エンタープライズ内部でも乗組員の記憶が次々に消えてしまい、艦内のコントロールが効かなくなっていた。スポックですら記憶を失っていて、隕石が船に次々と衝突していた。オルテガスも記憶を失っていたので恐怖に怯えていたが、船のコンピューターの回答により自分が船を操縦できる、と本能で判断し、最後の賭けに出る。

感想

物語は、記憶を失ったパイクたちが記憶を取り戻すまでの話であるが、自分が誰かわからない、という状況でしかもピンチに陥っている、というシチュエーションの中で、どう問題に対処していくかが描かれ、ハラハラさせられる展開になっていた。

特に効果的な演出だったのは、記憶を失う時には耳鳴りが必ずする、という展開なので、甲高い高音がキーンと実際にスピーカーから鳴り響き、これが耳障りな音なので記憶を失うというシチュエーションを視聴者も実際に疑似体験できているところにある。

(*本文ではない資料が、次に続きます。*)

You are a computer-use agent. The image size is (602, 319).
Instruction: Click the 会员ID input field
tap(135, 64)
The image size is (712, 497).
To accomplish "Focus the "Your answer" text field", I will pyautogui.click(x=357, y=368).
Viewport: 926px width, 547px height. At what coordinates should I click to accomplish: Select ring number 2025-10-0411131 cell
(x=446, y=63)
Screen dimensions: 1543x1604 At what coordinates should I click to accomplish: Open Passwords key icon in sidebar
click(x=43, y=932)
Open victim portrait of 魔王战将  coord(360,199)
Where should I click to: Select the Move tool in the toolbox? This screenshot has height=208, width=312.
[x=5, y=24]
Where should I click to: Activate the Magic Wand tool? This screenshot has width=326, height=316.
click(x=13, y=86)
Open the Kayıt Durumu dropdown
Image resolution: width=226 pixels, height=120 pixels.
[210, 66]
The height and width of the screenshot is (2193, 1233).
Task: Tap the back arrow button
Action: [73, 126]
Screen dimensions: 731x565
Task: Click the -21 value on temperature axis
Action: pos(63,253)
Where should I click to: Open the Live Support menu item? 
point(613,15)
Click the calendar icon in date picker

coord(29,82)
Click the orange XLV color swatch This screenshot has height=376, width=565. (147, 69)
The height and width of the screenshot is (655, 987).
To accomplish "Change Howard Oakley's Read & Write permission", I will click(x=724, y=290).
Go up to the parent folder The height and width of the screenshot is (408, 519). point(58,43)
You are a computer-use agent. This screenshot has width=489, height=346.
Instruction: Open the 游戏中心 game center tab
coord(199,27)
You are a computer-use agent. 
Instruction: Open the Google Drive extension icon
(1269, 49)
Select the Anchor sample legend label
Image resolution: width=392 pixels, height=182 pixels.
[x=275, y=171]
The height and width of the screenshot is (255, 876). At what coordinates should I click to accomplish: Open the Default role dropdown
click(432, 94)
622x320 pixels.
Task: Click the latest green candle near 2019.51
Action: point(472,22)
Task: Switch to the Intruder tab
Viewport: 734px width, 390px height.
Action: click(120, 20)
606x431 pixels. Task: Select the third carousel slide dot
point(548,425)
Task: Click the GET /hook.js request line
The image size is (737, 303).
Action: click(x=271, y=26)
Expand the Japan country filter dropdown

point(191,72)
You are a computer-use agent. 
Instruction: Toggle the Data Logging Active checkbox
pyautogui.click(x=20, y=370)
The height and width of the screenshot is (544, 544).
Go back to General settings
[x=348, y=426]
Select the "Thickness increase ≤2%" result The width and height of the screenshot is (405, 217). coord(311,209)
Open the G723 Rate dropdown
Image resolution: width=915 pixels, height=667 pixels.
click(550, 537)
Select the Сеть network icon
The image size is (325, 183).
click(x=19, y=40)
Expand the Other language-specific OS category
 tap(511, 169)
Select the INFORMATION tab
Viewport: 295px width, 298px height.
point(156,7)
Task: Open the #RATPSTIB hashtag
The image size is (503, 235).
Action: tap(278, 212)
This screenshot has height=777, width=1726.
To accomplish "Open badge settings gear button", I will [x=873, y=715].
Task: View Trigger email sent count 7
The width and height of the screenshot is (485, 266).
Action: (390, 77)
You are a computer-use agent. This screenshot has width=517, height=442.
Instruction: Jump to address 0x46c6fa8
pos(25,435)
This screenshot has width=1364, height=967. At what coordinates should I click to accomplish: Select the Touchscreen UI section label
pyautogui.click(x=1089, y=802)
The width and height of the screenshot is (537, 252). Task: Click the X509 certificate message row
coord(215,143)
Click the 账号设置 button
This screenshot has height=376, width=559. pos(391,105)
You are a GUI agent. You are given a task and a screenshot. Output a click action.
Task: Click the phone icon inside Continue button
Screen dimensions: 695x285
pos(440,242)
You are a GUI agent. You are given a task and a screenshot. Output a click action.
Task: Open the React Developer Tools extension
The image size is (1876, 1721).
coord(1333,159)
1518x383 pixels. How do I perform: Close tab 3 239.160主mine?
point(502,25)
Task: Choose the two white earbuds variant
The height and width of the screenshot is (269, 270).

物語は、昔エンタープライズが訪れた低レベルの文明社会の惑星に連邦のマークがあることが発見され、文明汚染してしまったのでは? という疑念を調べるために再訪するという展開だが、そこでパイクたちが見たのは過去の訪問時に死んだとされていた乗組員が生きていて、生き延びるために文明汚染を図った、という事実である。この辺は、連邦の規約をどう捉えるかという提起にもなっていて、面白い。

物語中盤からパイクたち上陸班だけでなく、エンタープライズに残った乗組員たちも記憶喪失してしまうので、どう物語が転ぶのか、先が読めなくて結構前のめりになって鑑賞できた。そして、意外な結末に驚きと安堵を感じたものである。

物語の前節と結末は、パイクとバテルの恋愛関係についてのエピソードであり、これが結構物語中盤のパイクたちの記憶喪失に効いてくる要因になっているので、本質的エピソードではないものの、重要である。